- Design Considerations
- Overall stability
- Long term stability (earthquake / rainfall)
- Water pressure
- Construction sequence (slope berm / inclination)
3D finite element analysis of slopes provides highly detailed results that are far more accurate than results obtained through conventional 2D limit equilibrium method analysis. However, the complexity and time-consuming nature of 3D finite element analysis has caused many engineers to prefer the limit equilibrium method.
GTS NX has a user-friendly modeling interface that has been specifically designed to overcome these limitations. These functions will enable you to use the finite element method to analyze slopes with unmatched levels of ease, efficiency, and precision.
GTS NX calculates all results that are essential to slope analysis: results for shear forces, deformations and factor of safety are all generated in detailed spreadsheet and model formats. You will also have the ability to analyze high-end slope projects that involve soil-structure interaction, analysis of slope stability during construction, and staged construction for embankments built on soft clay foundations.

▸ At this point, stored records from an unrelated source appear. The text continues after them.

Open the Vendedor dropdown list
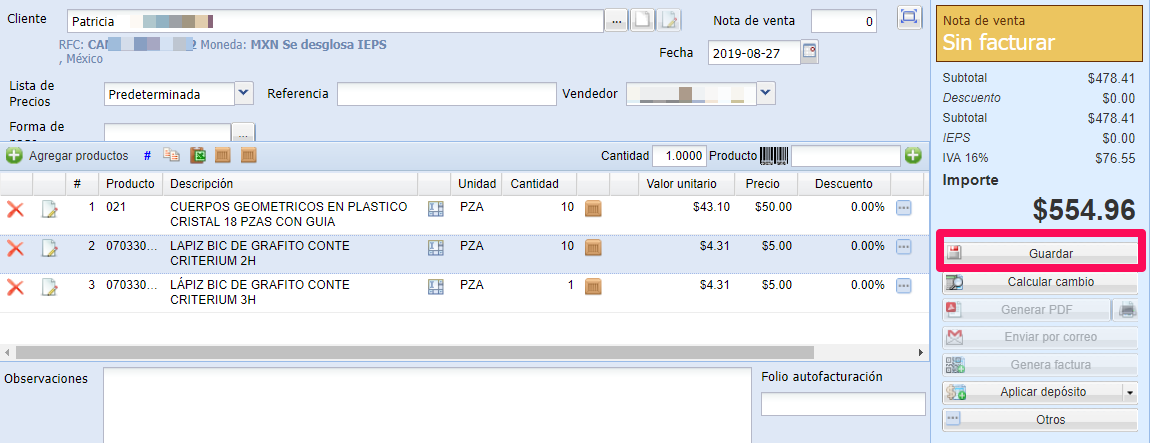 click(766, 93)
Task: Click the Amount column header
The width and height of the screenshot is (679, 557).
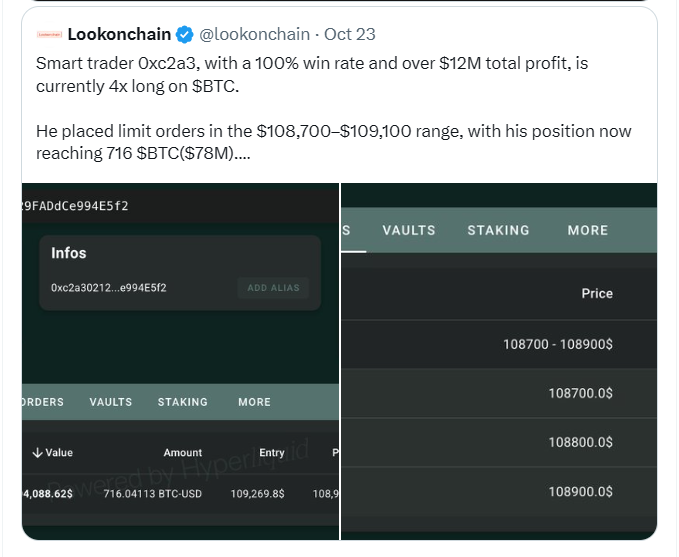Action: coord(183,453)
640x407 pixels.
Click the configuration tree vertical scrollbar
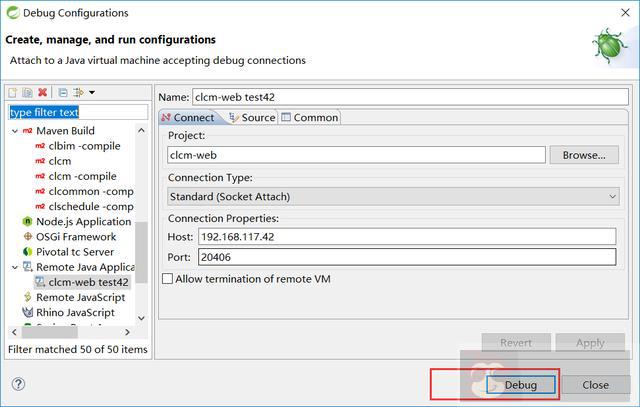pyautogui.click(x=142, y=250)
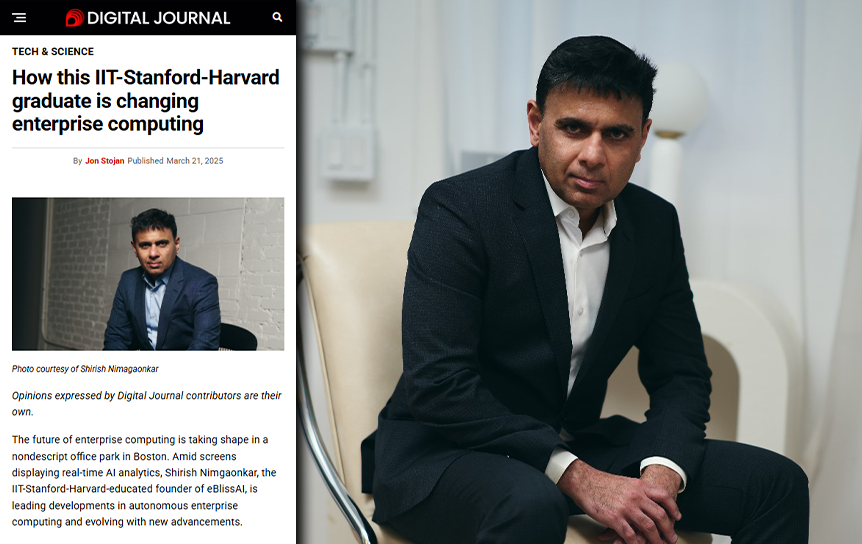Open author Jon Stojan's profile
Viewport: 862px width, 544px height.
(x=104, y=160)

Slope stability for an embankment or excavation is one of the most frequently dealt problems in geotechnical engineering. The slope always has a self-weight potential energy due to gravity and if external forces such as pore water pressure, applied load, earthquake, wave force etc. act on the slope, its stability is greatly affected.
Here, slope failure can occur if the internal shear stress due to the self-weight and external forces is greater than the shear strength of the slope soil. Calculating the safety for this slope failure due to shear stress and shear force is called Slope stability analysis.
The following slope stability analysis methods can be used on the GTS NX.
Strength Reduction Method (SRM): Nonlinear FEM-coupled strength reduction method
Stress Analysis Method (SAM): Method based on Nonlinear FEM and limit equilibrium theory
Strength Reduction Method (SRM)
Slope stability analysis using the finite element method is a numerical analysis method that analyzes the minimum safety factor and failure behavior using various shapes, loads and boundary conditions. In particular, the strength reduction method can be used to simulate the failure process without any previous assumptions(Griffith et. al. 1999; Matsui, 1990).
It can also be applied to 3D axis symmetric problems.
The strength reduction method gradually decreases the shear strength and friction angle until the calculation does not converge, and that point is considered to be the failure point of the slope. The maximum strength reduction ratio at that point is used to calculate the minimum safety factor of the slope.
Stress Analysis Method based on limit equilibrium theory (SAM)
This method first uses the finite element method to perform stress analysis on the slope and the safety factor for each various virtual slip surface, created from the assumptions of the limit equilibrium theory, is calculated based on the stress analysis results. Here, the calculated minimum safety factor of the various virtual slip surfaces becomes the safety factor, and the critical section is computed. The SAM method can only be used on the 2D environment.